Eventually, the entire court flipped in Ali’s favor.
Added the National Constitution Center, “Woodward and Armstrong said it was Justice Potter Stewart who looked at the case and convinced the other justices that the lower courts never explained why they turned down Ali’s appeals.”
Ali had returned to the ring in October 1970, earning a third-round technical knockout of Jerry Quarry. He eventually regained his heavyweight crown in 1974.
Ali became a popular speaker at colleges across the United States.
“While away from boxing, Ali became a popular speaker at colleges across the United States,” Sports Illustrated reported.

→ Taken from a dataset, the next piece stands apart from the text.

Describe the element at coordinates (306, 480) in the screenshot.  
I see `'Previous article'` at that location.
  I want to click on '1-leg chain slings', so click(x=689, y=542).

“One of Ali’s most popular speeches, entitled ‘Black is Best,’ was spoken in front of 4,000 students and staff members at Howard University in 1968. He also became known for his free-style rhymes and poetry during his time in boxing.”
Reports in recent years claim that Ali refused to serve in the military not out of religious conviction, but because of the wrath of Nation of Islam leader Muhammad.
“The truth, though hard to make out under the thick moss of mythology, is that Ali refused induction not out of principle but from fear of disobeying Elijah Muhammad, who had stipulated that the champ not serve in a ‘white man’s war,’” Paul Beston wrote in an editorial for The Wall Street Journal in 2017.
Ali, according to the story, tearfully admitted his fears to friend, mentor and fellow boxing legend Sugar Ray Robinson, who urged the young man to join the army.
Added Beston, “Malcolm X, who had been close to Ali, was assassinated in February 1965. After Ali’s former press secretary told the FBI that he had information about Malcolm’s killers, he, too, was found dead. Other dissidents simply disappeared. Ali got the message.”